[Records supplied Boundary: Start]
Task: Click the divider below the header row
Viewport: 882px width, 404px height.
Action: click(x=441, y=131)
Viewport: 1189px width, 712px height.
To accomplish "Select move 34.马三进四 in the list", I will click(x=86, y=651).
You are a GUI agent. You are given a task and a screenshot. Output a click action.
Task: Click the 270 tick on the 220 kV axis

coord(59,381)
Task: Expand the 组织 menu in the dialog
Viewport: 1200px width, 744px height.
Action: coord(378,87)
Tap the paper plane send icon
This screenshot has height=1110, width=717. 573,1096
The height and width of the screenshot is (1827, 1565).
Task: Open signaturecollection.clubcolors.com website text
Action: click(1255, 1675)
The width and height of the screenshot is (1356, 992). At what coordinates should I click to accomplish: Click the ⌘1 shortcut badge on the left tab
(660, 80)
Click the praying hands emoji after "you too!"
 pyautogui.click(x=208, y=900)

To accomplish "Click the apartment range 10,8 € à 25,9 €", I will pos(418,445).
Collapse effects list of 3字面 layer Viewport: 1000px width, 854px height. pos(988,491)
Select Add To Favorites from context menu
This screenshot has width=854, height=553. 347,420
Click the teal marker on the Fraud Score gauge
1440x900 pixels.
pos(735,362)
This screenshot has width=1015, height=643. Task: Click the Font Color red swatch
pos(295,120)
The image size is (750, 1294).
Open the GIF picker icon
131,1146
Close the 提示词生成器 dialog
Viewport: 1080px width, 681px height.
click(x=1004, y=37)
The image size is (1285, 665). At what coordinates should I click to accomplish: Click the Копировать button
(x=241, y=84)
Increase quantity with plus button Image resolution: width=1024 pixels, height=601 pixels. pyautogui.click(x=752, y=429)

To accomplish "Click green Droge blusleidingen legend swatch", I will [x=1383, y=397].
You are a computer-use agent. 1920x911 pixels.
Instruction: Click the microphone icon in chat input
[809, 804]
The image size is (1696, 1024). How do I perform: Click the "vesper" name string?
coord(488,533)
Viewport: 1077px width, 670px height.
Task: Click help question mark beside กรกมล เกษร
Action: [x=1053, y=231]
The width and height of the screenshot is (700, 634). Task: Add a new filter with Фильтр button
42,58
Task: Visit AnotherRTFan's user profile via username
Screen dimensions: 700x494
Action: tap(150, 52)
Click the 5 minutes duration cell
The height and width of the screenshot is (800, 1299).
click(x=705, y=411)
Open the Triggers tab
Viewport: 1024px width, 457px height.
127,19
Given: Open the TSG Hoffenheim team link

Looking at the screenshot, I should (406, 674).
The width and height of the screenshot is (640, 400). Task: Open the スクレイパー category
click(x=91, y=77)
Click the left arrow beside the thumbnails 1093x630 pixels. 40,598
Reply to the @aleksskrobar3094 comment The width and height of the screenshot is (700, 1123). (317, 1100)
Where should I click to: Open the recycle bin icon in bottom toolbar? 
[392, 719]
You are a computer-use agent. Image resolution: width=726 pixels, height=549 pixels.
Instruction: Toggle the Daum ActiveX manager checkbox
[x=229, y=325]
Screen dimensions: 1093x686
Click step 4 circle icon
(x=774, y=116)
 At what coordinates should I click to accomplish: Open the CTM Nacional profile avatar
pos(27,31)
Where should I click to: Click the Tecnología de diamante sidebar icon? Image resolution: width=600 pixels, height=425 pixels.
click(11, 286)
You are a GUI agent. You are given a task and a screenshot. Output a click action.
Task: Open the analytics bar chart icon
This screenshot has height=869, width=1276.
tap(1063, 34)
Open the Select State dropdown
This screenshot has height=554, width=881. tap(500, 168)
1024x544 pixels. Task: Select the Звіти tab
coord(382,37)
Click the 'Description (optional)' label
[Records supplied Boundary: End]
▶ _Exercise aim_
Send back all the records above word for word.

▶ _Final answer_
Task: Click the divider below the header row
Viewport: 882px width, 404px height.
Action: click(x=441, y=131)
Viewport: 1189px width, 712px height.
To accomplish "Select move 34.马三进四 in the list", I will click(x=86, y=651).
You are a GUI agent. You are given a task and a screenshot. Output a click action.
Task: Click the 270 tick on the 220 kV axis

coord(59,381)
Task: Expand the 组织 menu in the dialog
Viewport: 1200px width, 744px height.
Action: coord(378,87)
Tap the paper plane send icon
This screenshot has height=1110, width=717. 573,1096
The height and width of the screenshot is (1827, 1565).
Task: Open signaturecollection.clubcolors.com website text
Action: click(1255, 1675)
The width and height of the screenshot is (1356, 992). At what coordinates should I click to accomplish: Click the ⌘1 shortcut badge on the left tab
(660, 80)
Click the praying hands emoji after "you too!"
 pyautogui.click(x=208, y=900)

To accomplish "Click the apartment range 10,8 € à 25,9 €", I will pos(418,445).
Collapse effects list of 3字面 layer Viewport: 1000px width, 854px height. pos(988,491)
Select Add To Favorites from context menu
This screenshot has width=854, height=553. 347,420
Click the teal marker on the Fraud Score gauge
1440x900 pixels.
pos(735,362)
This screenshot has width=1015, height=643. Task: Click the Font Color red swatch
pos(295,120)
The image size is (750, 1294).
Open the GIF picker icon
131,1146
Close the 提示词生成器 dialog
Viewport: 1080px width, 681px height.
click(x=1004, y=37)
The image size is (1285, 665). At what coordinates should I click to accomplish: Click the Копировать button
(x=241, y=84)
Increase quantity with plus button Image resolution: width=1024 pixels, height=601 pixels. pyautogui.click(x=752, y=429)

To accomplish "Click green Droge blusleidingen legend swatch", I will [x=1383, y=397].
You are a computer-use agent. 1920x911 pixels.
Instruction: Click the microphone icon in chat input
[809, 804]
The image size is (1696, 1024). How do I perform: Click the "vesper" name string?
coord(488,533)
Viewport: 1077px width, 670px height.
Task: Click help question mark beside กรกมล เกษร
Action: [x=1053, y=231]
The width and height of the screenshot is (700, 634). Task: Add a new filter with Фильтр button
42,58
Task: Visit AnotherRTFan's user profile via username
Screen dimensions: 700x494
Action: tap(150, 52)
Click the 5 minutes duration cell
The height and width of the screenshot is (800, 1299).
click(x=705, y=411)
Open the Triggers tab
Viewport: 1024px width, 457px height.
127,19
Given: Open the TSG Hoffenheim team link

Looking at the screenshot, I should (406, 674).
The width and height of the screenshot is (640, 400). Task: Open the スクレイパー category
click(x=91, y=77)
Click the left arrow beside the thumbnails 1093x630 pixels. 40,598
Reply to the @aleksskrobar3094 comment The width and height of the screenshot is (700, 1123). (317, 1100)
Where should I click to: Open the recycle bin icon in bottom toolbar? 
[392, 719]
You are a computer-use agent. Image resolution: width=726 pixels, height=549 pixels.
Instruction: Toggle the Daum ActiveX manager checkbox
[x=229, y=325]
Screen dimensions: 1093x686
Click step 4 circle icon
(x=774, y=116)
 At what coordinates should I click to accomplish: Open the CTM Nacional profile avatar
pos(27,31)
Where should I click to: Click the Tecnología de diamante sidebar icon? Image resolution: width=600 pixels, height=425 pixels.
click(11, 286)
You are a GUI agent. You are given a task and a screenshot. Output a click action.
Task: Open the analytics bar chart icon
This screenshot has height=869, width=1276.
tap(1063, 34)
Open the Select State dropdown
This screenshot has height=554, width=881. tap(500, 168)
1024x544 pixels. Task: Select the Звіти tab
coord(382,37)
Click the 'Description (optional)' label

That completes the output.